With the perfect poise she free-styled things like, “Belief has a beginning and an end while imagination is limitless,” and then spun a yarn about her childhood that had the room roaring with laughter. She ended with a pointed philosophical question that elicited a long moment of quiet reflection from the audience.

Horrifyingly, Mr. Table Topics Master then turned to me and assigned the topic “What Would The World Be Like Without War?”

I stood up, extended my best declarative hand gesture and turned to the man with the gavel at the podium.

“Thank you Mr. Table Topics Master,” I said.

But then I was hit with a series of mental freight trains. I was standing there, 20 pairs of eyes trained on me.

Suddenly I felt like a junior pilot on his first day flying a 747. There I sat, a million controls in front of me, each of them blinking incomprehensibly. Then the pilot said, “Okay son, now you try flying.” I had no idea what to do, and worse, I’m afraid of flying.
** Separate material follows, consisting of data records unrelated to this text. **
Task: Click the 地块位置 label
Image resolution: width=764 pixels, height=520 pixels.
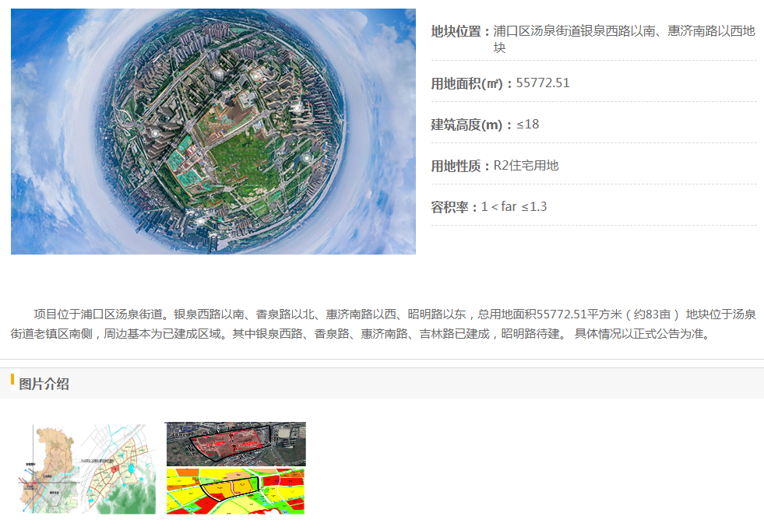Action: 461,32
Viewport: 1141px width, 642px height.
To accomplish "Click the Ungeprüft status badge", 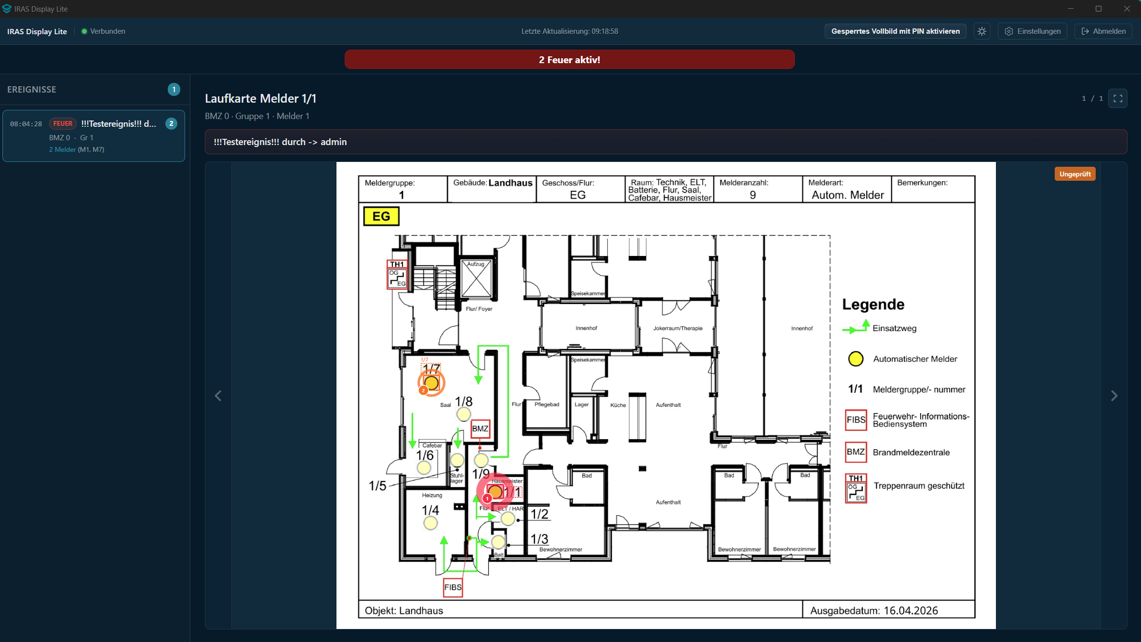I will tap(1075, 174).
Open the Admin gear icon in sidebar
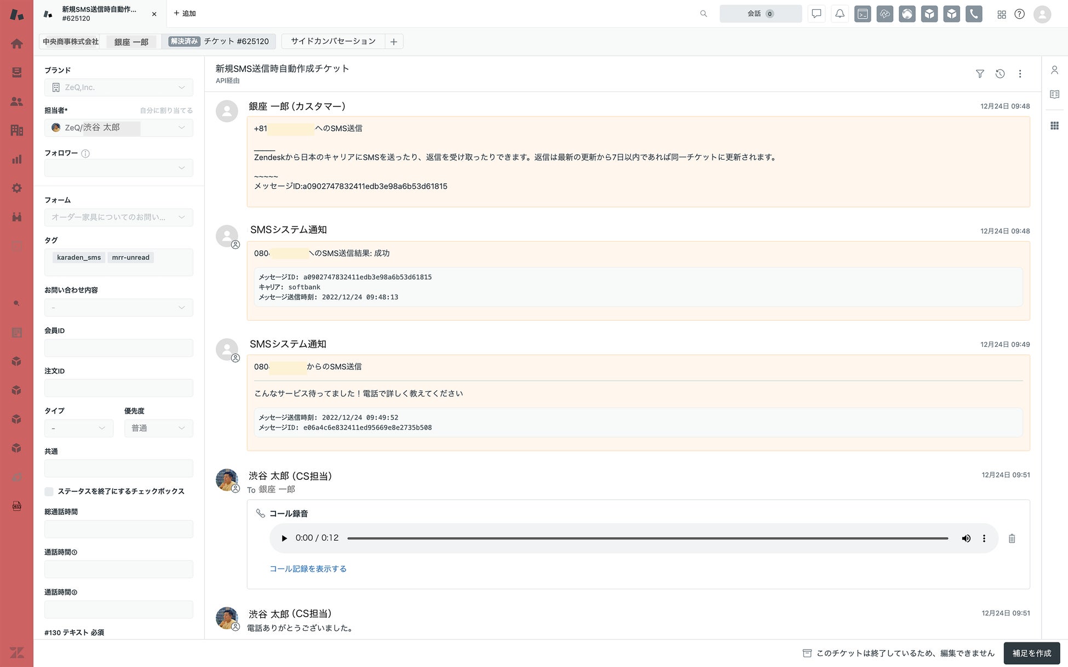The height and width of the screenshot is (667, 1068). [16, 188]
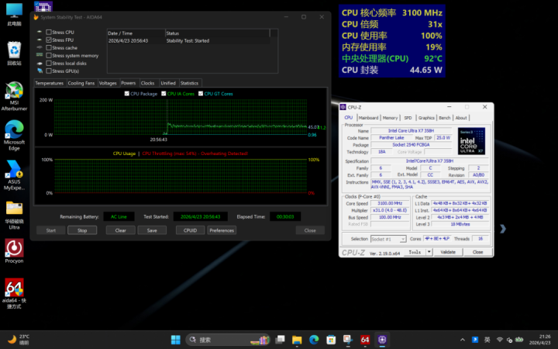Open the Socket #1 selection dropdown
Viewport: 558px width, 349px height.
tap(388, 239)
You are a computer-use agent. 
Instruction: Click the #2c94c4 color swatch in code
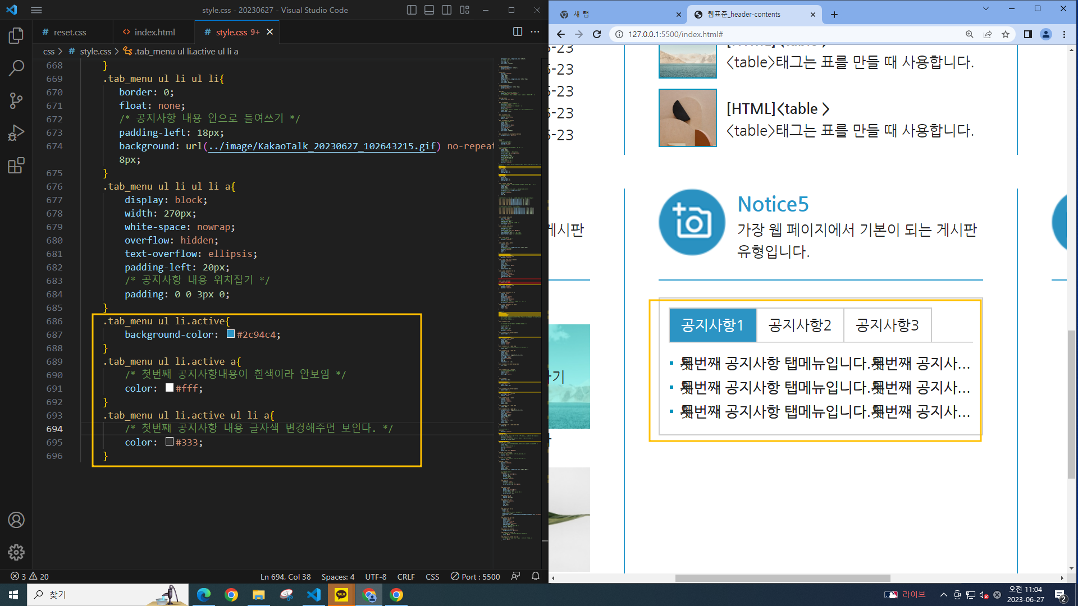(x=231, y=334)
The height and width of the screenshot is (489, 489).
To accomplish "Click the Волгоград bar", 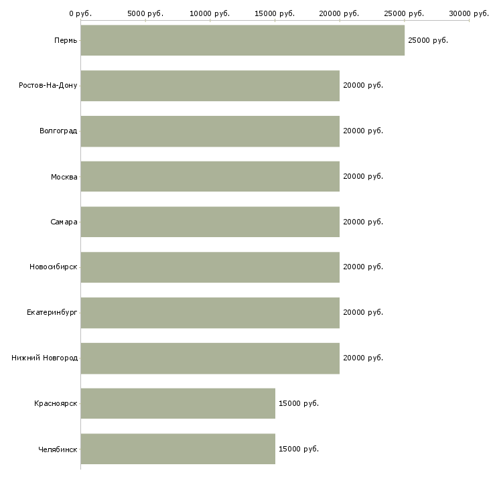I will tap(210, 131).
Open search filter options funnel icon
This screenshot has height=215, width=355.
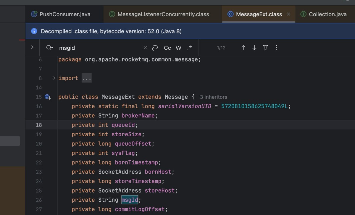coord(265,48)
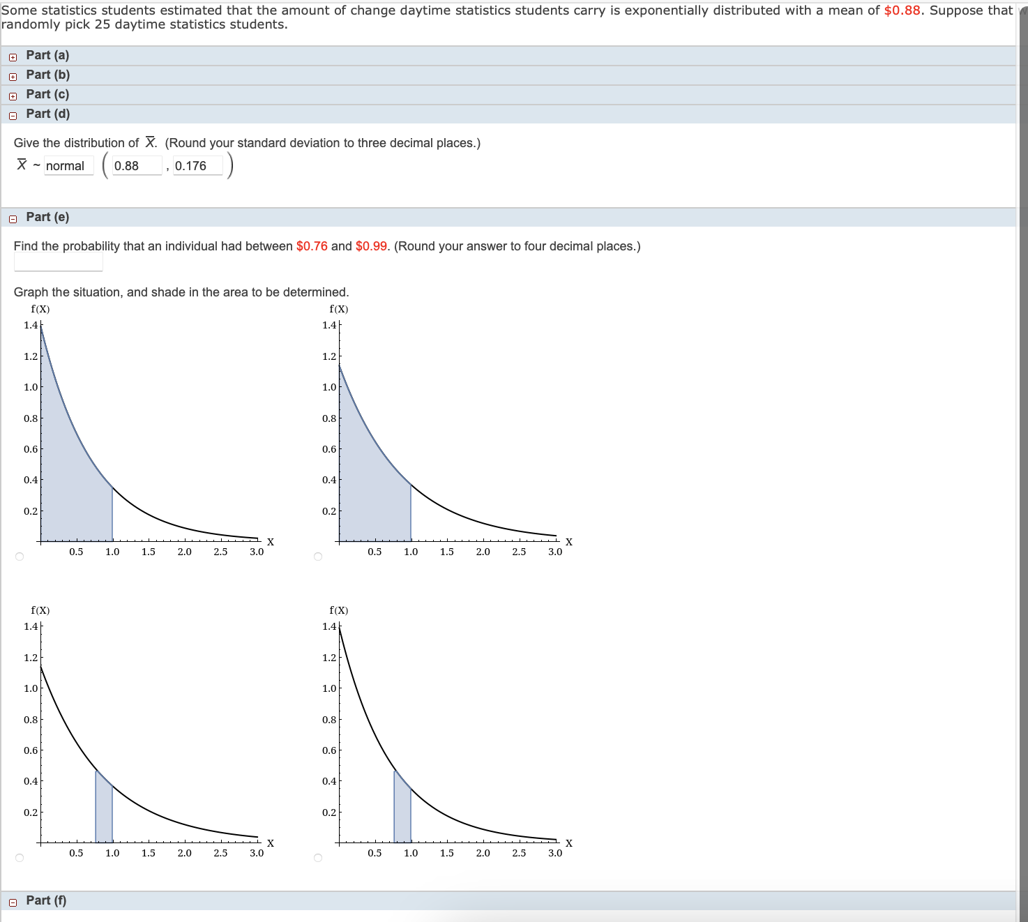Select the bottom-left shaded graph option
1028x922 pixels.
[20, 858]
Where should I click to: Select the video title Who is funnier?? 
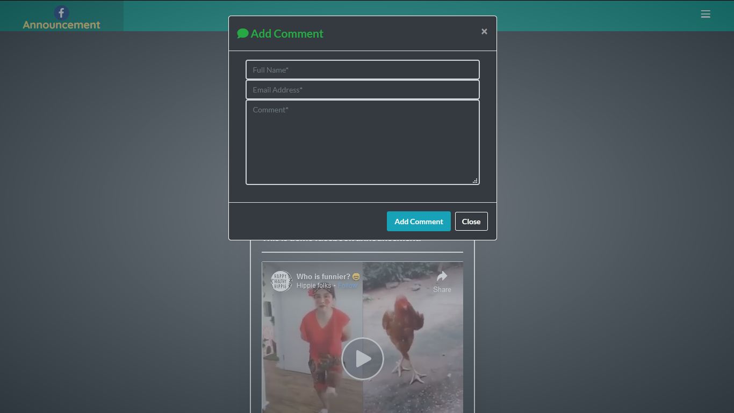pyautogui.click(x=323, y=276)
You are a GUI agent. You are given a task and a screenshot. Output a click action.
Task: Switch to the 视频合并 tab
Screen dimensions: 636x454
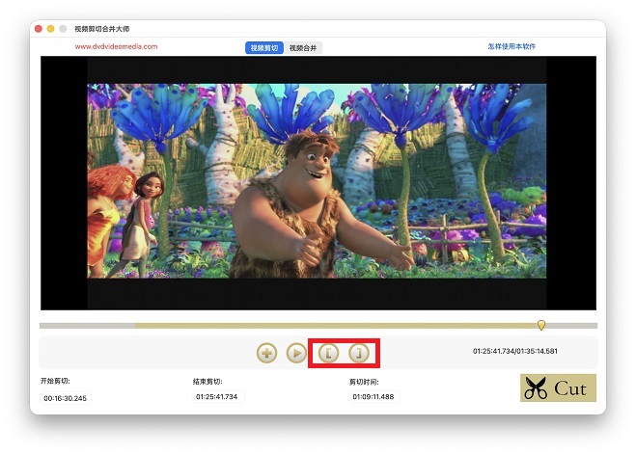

Later, my recording revealed the contents of my first Toastmasters speech, all 28 seconds of it:

“Um… ah… thank you Mr. Table Topics Master. I think that war is terrible… but, ah, war has given us many advancements… but maybe we could have come up with those things anyway? Um, and I wonder, ah… oh gosh. Thank you!”

Afterwards, Carol mentioned that some of the club members go out after the meetings for a drink.

Although the booze would have been the perfect antidote to my frayed nerves, both Carol and I knew that I wouldn’t be doing any more public speaking that night.